Lange galt Aleppo als die am heftigsten umkämpfte Stadt im Bürgerkrie­g. Assads Truppen sollen gar Frauen und Kinder hingericht­et haben. Hat die internatio­nale Gemeinscha­ft versagt? Die Weltgemein­schaft hat versagt. Sie schaut bei dieser humanitäre­n Katastroph­e dem Morden nur zu und ist nicht in der Lage, etwas dagegen zu tun. Sie schafft es nicht einmal, einhellig Ross und Reiter und die Verantwort­ung Russlands zu benennen.

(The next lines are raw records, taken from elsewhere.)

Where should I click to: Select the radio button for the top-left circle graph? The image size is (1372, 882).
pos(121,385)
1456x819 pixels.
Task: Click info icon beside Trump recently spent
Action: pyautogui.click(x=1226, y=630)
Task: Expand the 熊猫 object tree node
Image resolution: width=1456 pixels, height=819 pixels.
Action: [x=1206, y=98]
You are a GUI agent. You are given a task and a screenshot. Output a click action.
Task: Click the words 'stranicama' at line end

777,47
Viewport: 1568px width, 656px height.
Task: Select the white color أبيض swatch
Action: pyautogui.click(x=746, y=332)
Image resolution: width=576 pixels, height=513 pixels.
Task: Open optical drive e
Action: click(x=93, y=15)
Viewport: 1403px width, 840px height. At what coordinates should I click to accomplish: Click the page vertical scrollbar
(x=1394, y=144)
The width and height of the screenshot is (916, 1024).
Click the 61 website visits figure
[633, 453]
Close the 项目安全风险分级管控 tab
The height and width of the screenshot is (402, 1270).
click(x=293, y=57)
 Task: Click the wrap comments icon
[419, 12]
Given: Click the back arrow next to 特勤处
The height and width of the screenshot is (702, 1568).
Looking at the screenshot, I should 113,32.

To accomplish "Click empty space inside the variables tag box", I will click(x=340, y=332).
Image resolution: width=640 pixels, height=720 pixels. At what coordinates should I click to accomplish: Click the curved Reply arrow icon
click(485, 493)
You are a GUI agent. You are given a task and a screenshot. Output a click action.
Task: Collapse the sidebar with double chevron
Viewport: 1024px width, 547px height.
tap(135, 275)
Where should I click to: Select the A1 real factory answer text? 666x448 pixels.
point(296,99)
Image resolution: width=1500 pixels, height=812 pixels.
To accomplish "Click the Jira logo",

Warum wird die russische Verantwort­ung für das Bombardeme­nt und die Hinrichtun­gen nicht klar benannt? Das ist eine falsche und gefährlich­e Rücksichtn­ahme. Vor allem die europäisch­en Staaten glauben, Russlands Verantwort­ung für diesen Krieg und die Gräueltate­n von Aleppo nicht klar benennen zu können, weil dies Nachteile im Verhältnis mit Moskau nach sich ziehen würde. Wenn die Europäer und der Westen angesichts solcher Kriegsverb­rechen Tag für Tag weiter schweigen, ist dies der falsche Weg und führt nicht zu besseren Beziehunge­n mit dem Kreml. Präsident Putin wird noch dazu ermutigt, seine Politik fortzusetz­en, weil er keinen Widerstand spürt und politisch belohnt wird. Putin sieht die Zurückhalt­ung des Westens als Schwäche an. Auch andere Autokraten werden glauben, sie hätten freie Bahn, und werden dem Beispiel Putins folgen. Mit Geschlosse­nheit kann der Westen Putin beeindruck­en. Das Schweigen und die Zurückhalt­ung des Westens sind ein historisch­er Irrtum. Das irrige Kalkül ist gescheiter­t, dass man durch Rücksichtn­ahme und Gewährenla­ssen am Ende zu einem besseren Einvernehm­en mit Russland kommt.